Дункан было не привыкать к длинным речам. Она любила и, главное, могла складно и темпераментно выражать свои мысли. Репортеры едва поспевали записывать ее откровения:
— И сейчас Есенин возвращается в Россию, чтобы сохранить свой рассудок, и я знаю, что многие сердца по всему миру будут молиться со мной, чтобы великий поэт был спасен для своих будущих творений, исполненных красоты, в которой мир столь нуждается!
И словно в подтверждение всему сказанному, в дверях вагона появился Есенин, действительно похожий на молодого бога с Олимпа. Златокудрый Лель улыбнулся, обнажив белый частокол зубов, и распахнул объятия:
— Ну вот, я уже в Европе! Привет, старушка Европа! Здравствуй, Париж!
Газетчики мгновенно переключились на Есенина.

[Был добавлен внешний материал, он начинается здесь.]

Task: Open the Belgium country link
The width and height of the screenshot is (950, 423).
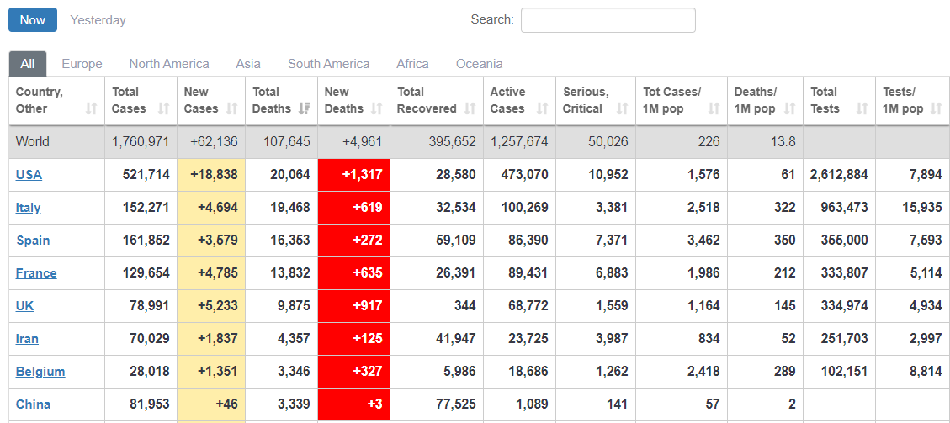Action: click(40, 372)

— Первый вопрос, господин Есенин: мы сейчас выслушали целое заявление мадам Дункан. Хотелось бы узнать ваше мнение об Америке!
Есенин, увидев встречающих его Кусикова и Лину Кинел, приветливо помахал им рукой:
— Лина, привет! Спасибо, Сандро, что встретил!.. Я сейчас… только вот дам им всем «по мозгам», — кивнул он на репортеров. Он был чуть-чуть навеселе, и настроение у него было хорошее. Чтобы общаться свысока, Есенин не спустился на перрон, а уселся прямо на ступеньках вагона.
— Вам интересно мое мнение? Об Америке? — Он озорно сощурился. — Пишите: Америка — большая Марьина Роща, и больше ничего! Ужаснейшее царство мещанства, которое граничит с идиотизмом!
Лина Кинел улыбнулась, а Кусиков захохотал и зааплодировал. Они искренне, каждый по-своему, соскучились по Есенину и его хулиганским выходкам. А Сергей, увидев, что его наконец-то понимают и одобряют, стал резать репортерам правду-матку:
— Кроме фокстрота, там почти ничего нет. Там жрут и пьют, и опять фокстрот. Человека я там не встречал… в страшной моде господин доллар, на искусство начхать: самое высшее — мюзик-холл. Пусть мы, русские, нищие, пусть у нас голод, холод, зато у нас есть душа! И лучшее из всего, что я видел в этом мире, это все-таки Москва!